> What this task involves: Output exactly the lines spanning from the line containing "Task: Toggle the 隐藏未命名的元件 checkbox" to the last line of the entries, inclusive.

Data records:
============================================================

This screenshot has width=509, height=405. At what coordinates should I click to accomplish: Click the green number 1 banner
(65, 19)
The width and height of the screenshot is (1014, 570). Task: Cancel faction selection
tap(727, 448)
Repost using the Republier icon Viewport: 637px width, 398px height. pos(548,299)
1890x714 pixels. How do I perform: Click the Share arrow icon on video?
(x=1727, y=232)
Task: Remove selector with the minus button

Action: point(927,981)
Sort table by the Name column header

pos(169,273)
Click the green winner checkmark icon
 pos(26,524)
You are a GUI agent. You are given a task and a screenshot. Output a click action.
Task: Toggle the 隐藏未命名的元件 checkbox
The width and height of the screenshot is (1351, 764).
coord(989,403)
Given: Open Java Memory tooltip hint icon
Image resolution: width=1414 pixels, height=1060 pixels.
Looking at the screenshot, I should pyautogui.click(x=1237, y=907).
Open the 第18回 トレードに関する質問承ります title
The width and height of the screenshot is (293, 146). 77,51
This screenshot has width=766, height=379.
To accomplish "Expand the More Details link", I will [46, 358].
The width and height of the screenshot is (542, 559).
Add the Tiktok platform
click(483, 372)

============================================================

> Answer below:
Task: Toggle the 隐藏未命名的元件 checkbox
The width and height of the screenshot is (1351, 764).
coord(989,403)
Given: Open Java Memory tooltip hint icon
Image resolution: width=1414 pixels, height=1060 pixels.
Looking at the screenshot, I should pyautogui.click(x=1237, y=907).
Open the 第18回 トレードに関する質問承ります title
The width and height of the screenshot is (293, 146). 77,51
This screenshot has width=766, height=379.
To accomplish "Expand the More Details link", I will [46, 358].
The width and height of the screenshot is (542, 559).
Add the Tiktok platform
click(483, 372)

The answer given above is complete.